Para o pesquisador, apresentador e professor Cláudio Henrique, o termo “neomarginal” – que detonou a polêmica em torno da participação de Wesley Barbosa na Flipoços, quando ele foi alvo do racismo da escritora Camila Panizzi Luz – “se relaciona com a escrita de negros e brancos, moradores das periferias ou não, com o tempo presente sem esquecer o passado”. 

“Neomarginal é uma literatura em expansão pela própria natureza, pelos tensionamentos e afetações mútuas em função da sucessão de acontecimentos sociais, culturais, políticos e econômicos, que são a matéria-prima para as respectivas escritas.
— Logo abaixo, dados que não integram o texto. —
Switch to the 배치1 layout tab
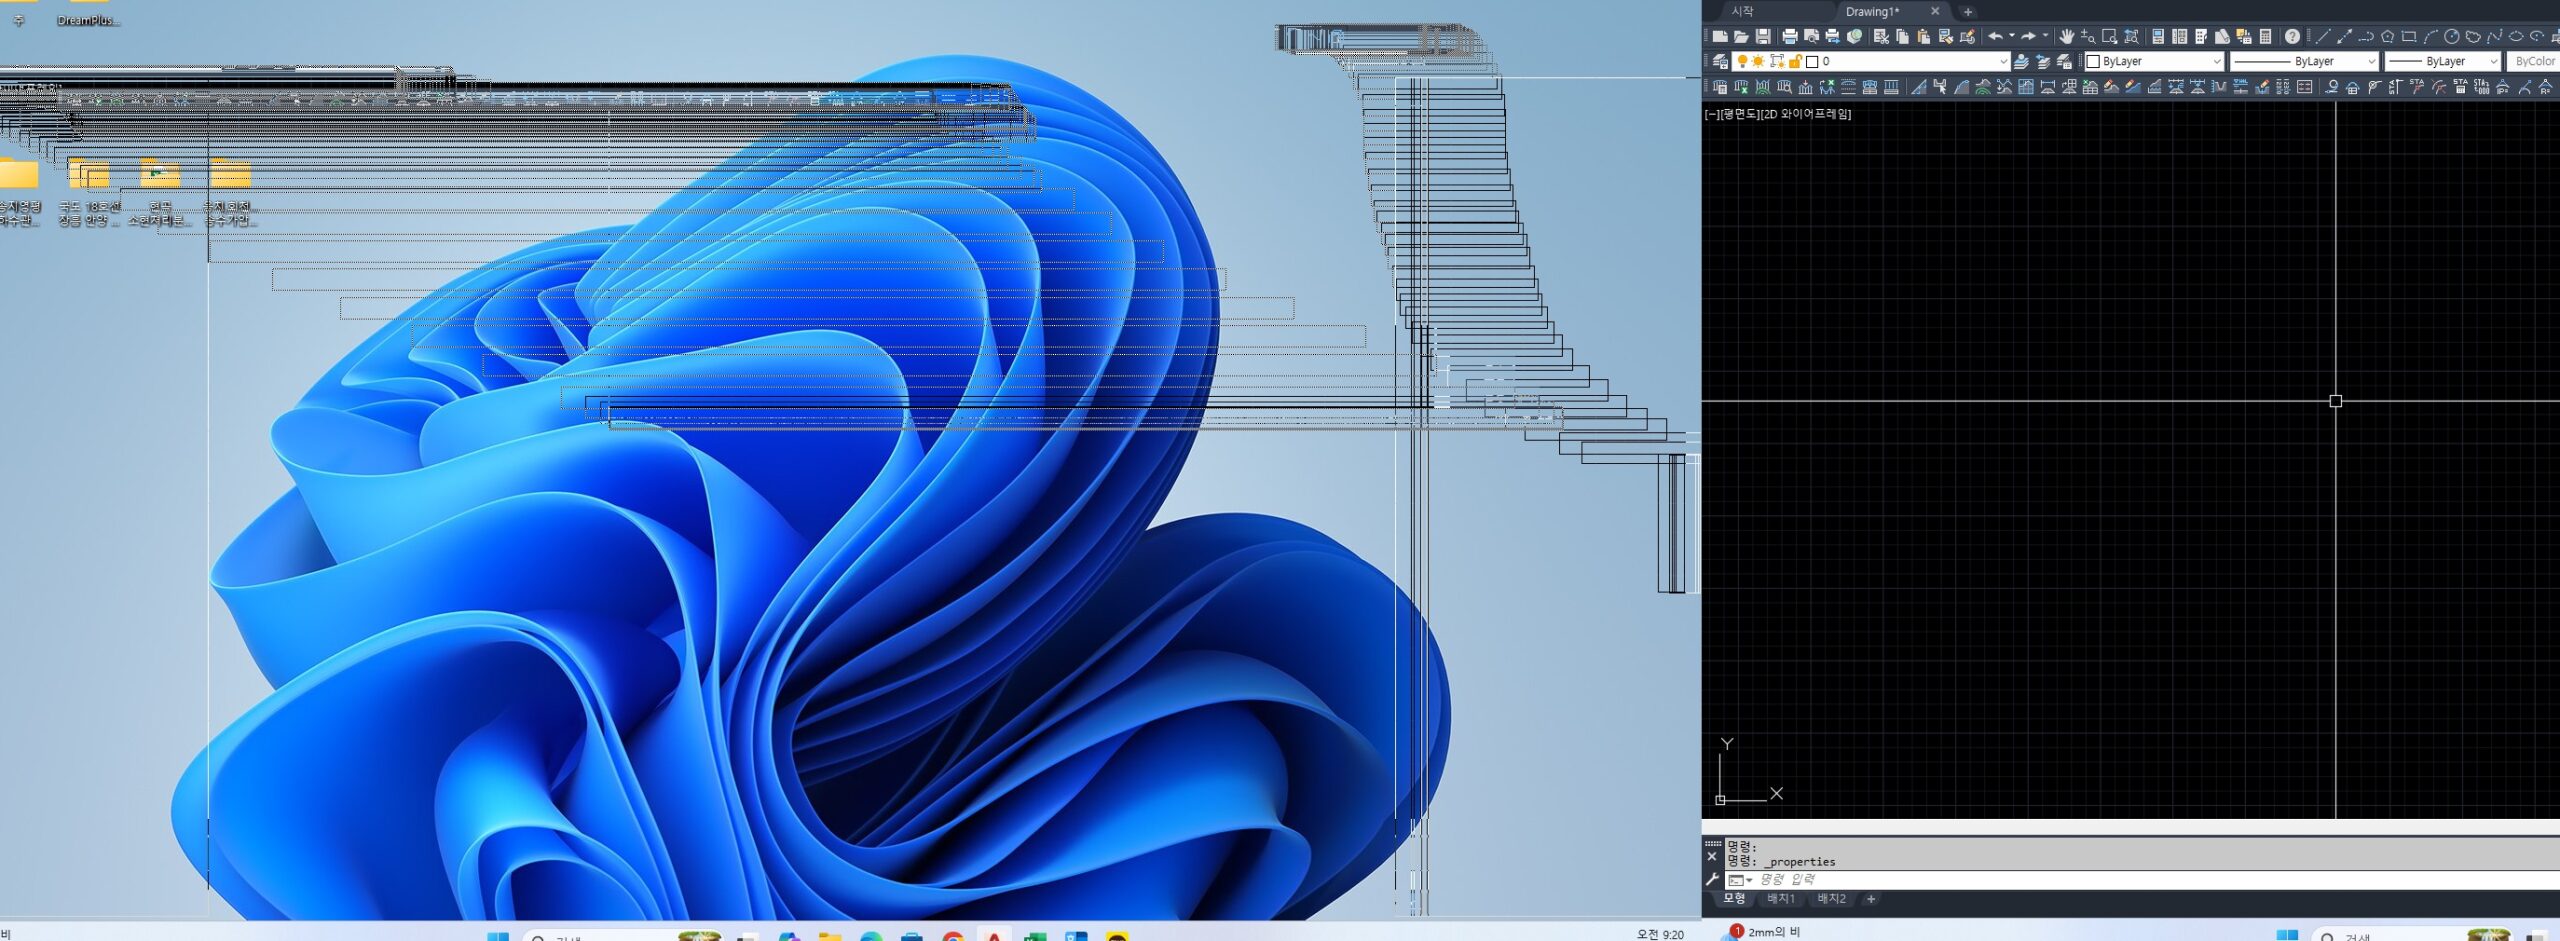 (x=1780, y=899)
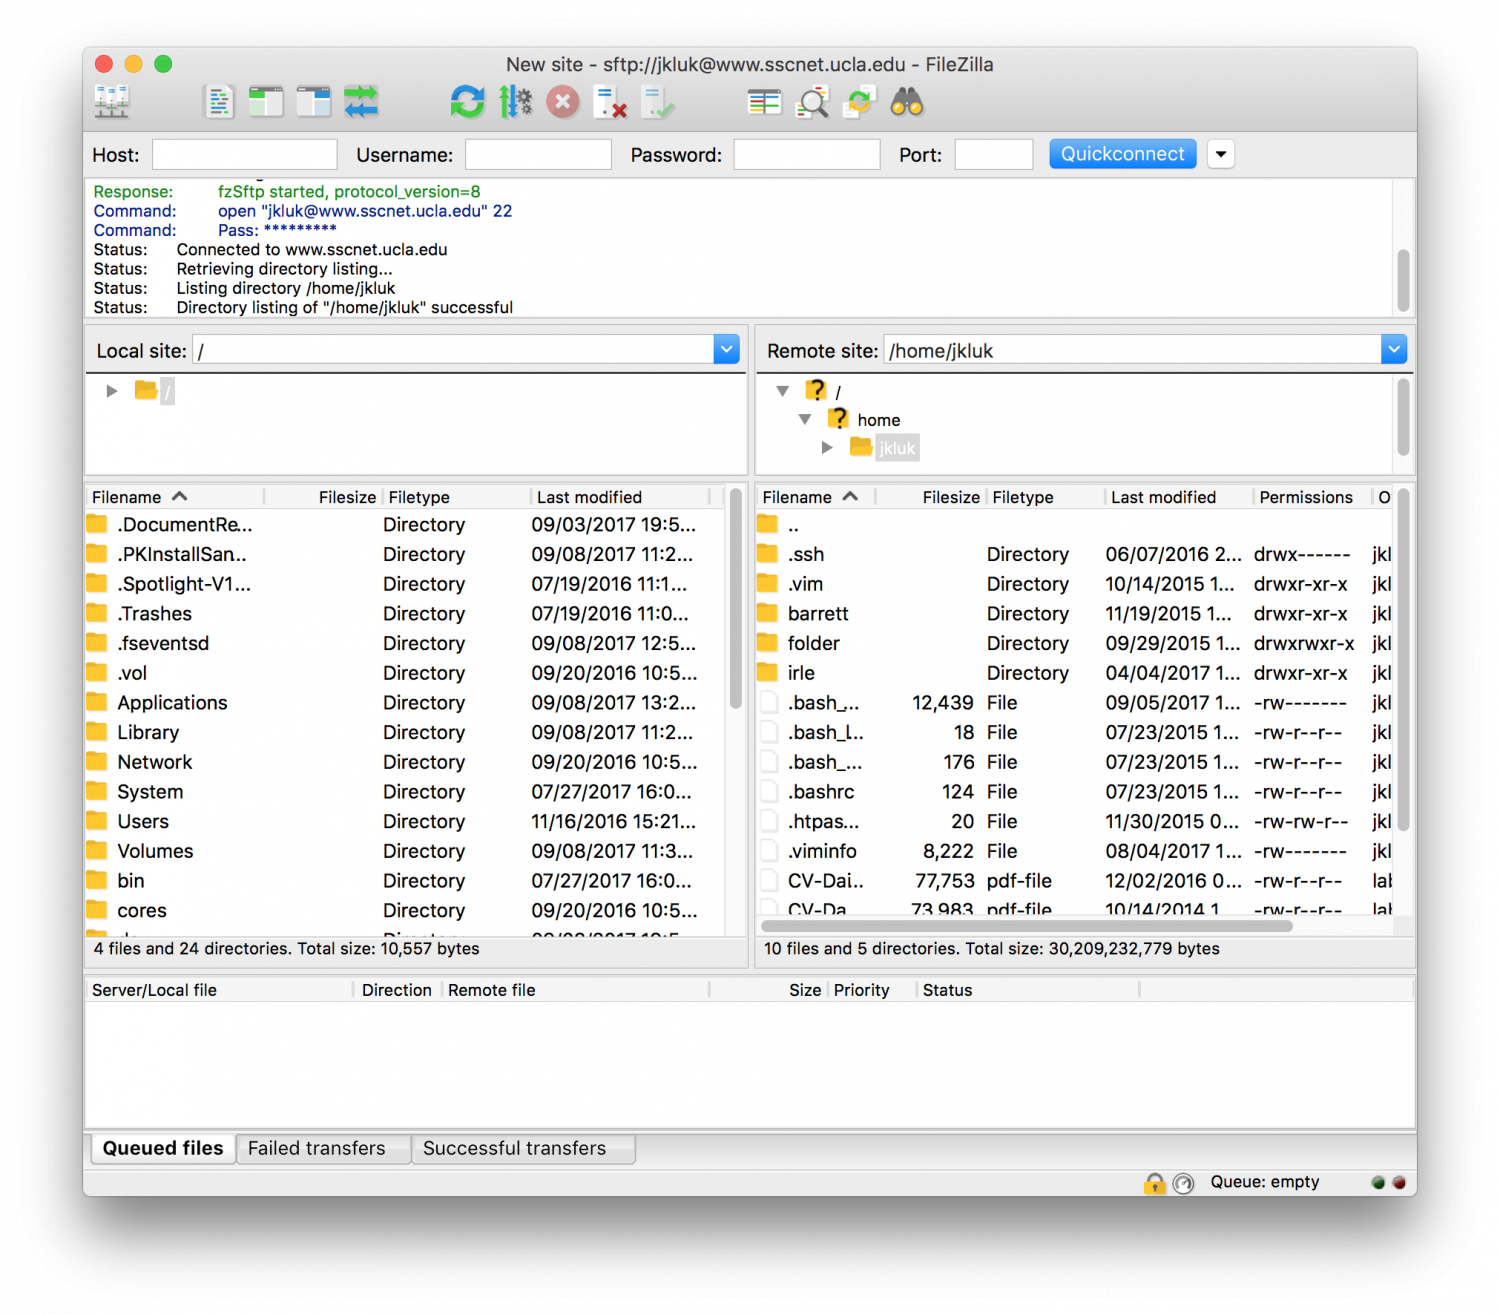Open the Site Manager
This screenshot has width=1500, height=1315.
point(110,101)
Romper com o cânone literário tradicional, quebrar tabus, propor novas estéticas, abordar temas polêmicos, mazelas políticas e sociais, buscar novas formas de produção e distribuição são algumas características tanto da literatura marginal da década de 1970 quanto da literatura neomarginal do século XXI. São literaturas do campo da contracultura na forma e conteúdo”, explica Cláudio. 

Ele reforça que é importante ter em conta que a ideia de a literatura neomarginal ser uma novidade “vinda da periferia e produzida, exclusivamente, por pessoas negras é reducionista e equivocada”. E pega de empréstimo uma fala do poeta Vitor Miranda, integrante do Movimento Neomarginal, para sustentar seu ponto, segundo quem, “muitos dos periféricos estão incluídos na dinâmica do mercado editorial”. 

Trupe

“Considerando que a literatura e o Movimento Neomarginal não estão reduzidos a pessoas negras, embora as mazelas sociais vitimizem, preponderantemente, essa população”, Cláudio destaca representantes como Ikaro Maxx, da Paraíba; Ricardo Pozzo, de Curitiba; e Joana Rizério, da Bahia; além do paulistano Ferréz, do pernambucano Marcelino Freire, e dos mineiros Simone Teodoro, Jovino Machado e Bim Oyoko, que, a despeito de não estarem oficialmente atrelados ao movimento, compartilham “características da escrita” e foram influenciados tanto pela Geração Mimeógrafo de Paulo Leminski, Ana Cristina Cesar e Torquato Neto quanto pelos beatniks norte-americanos Jack Kerouac, Allen Ginsberg e William S. Burroughs. 

Embora não se considere exatamente uma praticante da chamada literatura neomarginal, Andreza Félix sustenta que “quando um autor pertence a uma minoria representativa, sempre vai dialogar com a margem”. “Apesar de sermos uma população bastante grande, ficamos à margem porque não fomos incluídos educacionalmente, socialmente, culturalmente e financeiramente”. 

Lília Martins aponta que a reação contra Wesley Barbosa demonstrou “a vontade de diminuir a literatura neomarginal, utilizando da ironia de uma forma muito agressiva”. Por essas e outras, Cintia Santos não tem dúvidas de que “ser uma escritora negra e periférica hoje é, antes de tudo, um ato de coragem”. “É escrever contra o apagamento, contra o racismo literário e acadêmico, é batalhar por espaço, mas também abrir caminhos”, arremata.